Writing a good quality software should be the first step. For now that is kind of moving goal.( We have some thing along the lines of https://stackoverflow.com/questions/3716203/automatic-code-quality-and-architecture-quality-static-code-analysis. We also have regression test suite and test environment similar to some select customers. ) What ever we do, there are cases where only customer see and get crash/error. Sometime they just have performance problem. Some time is a crash, sometime an application object model error.

Generally , how can I reduce the pain? How can I get most (data) out of such situation? What kind of coding/architecture steps that could help in getting more information when problem occurs first time and second time?

Here are the starting points:

Good logging: log4j is starting point. User should able to change the file easily. Providing a small gui to edit such file will be even better. (our logging configuration was sitting in c:/Program Files/ area in windows 7; editing that is not easy for normal users - requires the magical "run as administrator" option.).
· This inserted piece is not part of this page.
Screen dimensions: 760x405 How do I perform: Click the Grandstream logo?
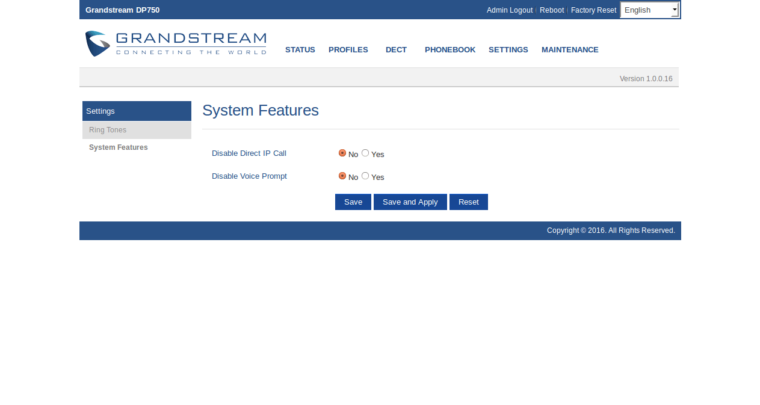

Heap Dump : Dumping heap when out-of memory happens.

Automatic submission of error reports: Firefox, intellij etc are good examples. Not sure if there is a ready made library for this.

JMX: For server applications this seems to very useful. I never used it.

A tool to detect system requirements: I am yet to do it.

Ability to automatically upgrade:

Ours is mainly java desktop application that interact with server. I guess there are more steps we could adopt till we get desired quality :)

Was it helpful?

Solution

For server applications consider a tool like Dynatrace (non-free but good) to get a semi-realtime look into your code.

Not exactly in par with your question, but in general try to find errors before they get to GA via tools like FindBugs and Sonar.

I don't know of a auto-error-submission library but a quick RESTfull web service would be easy to build an very valuable.

Sorry, this isn't an overly complete answer but a few bits I've picked up over the years.

OTHER TIPS

A couple of suggestions:

  1. Good QA before rolling out products to customers including performance and load testing.
  2. Sufficient / appropriate client and server side logging in order to help diagnose problems when they occur.
  3. Training (beta) customers on bug writing guidelines. This might include capturing release information from a Help | About, including precise steps for reproducing an issue, screenshots and log information. It's much harder to diagnose a problem when the reports are incomplete.
  4. A lot of problems are data specific and require copies of customer data to reproduce. If possible, maintain test environments which include customer data / configuration.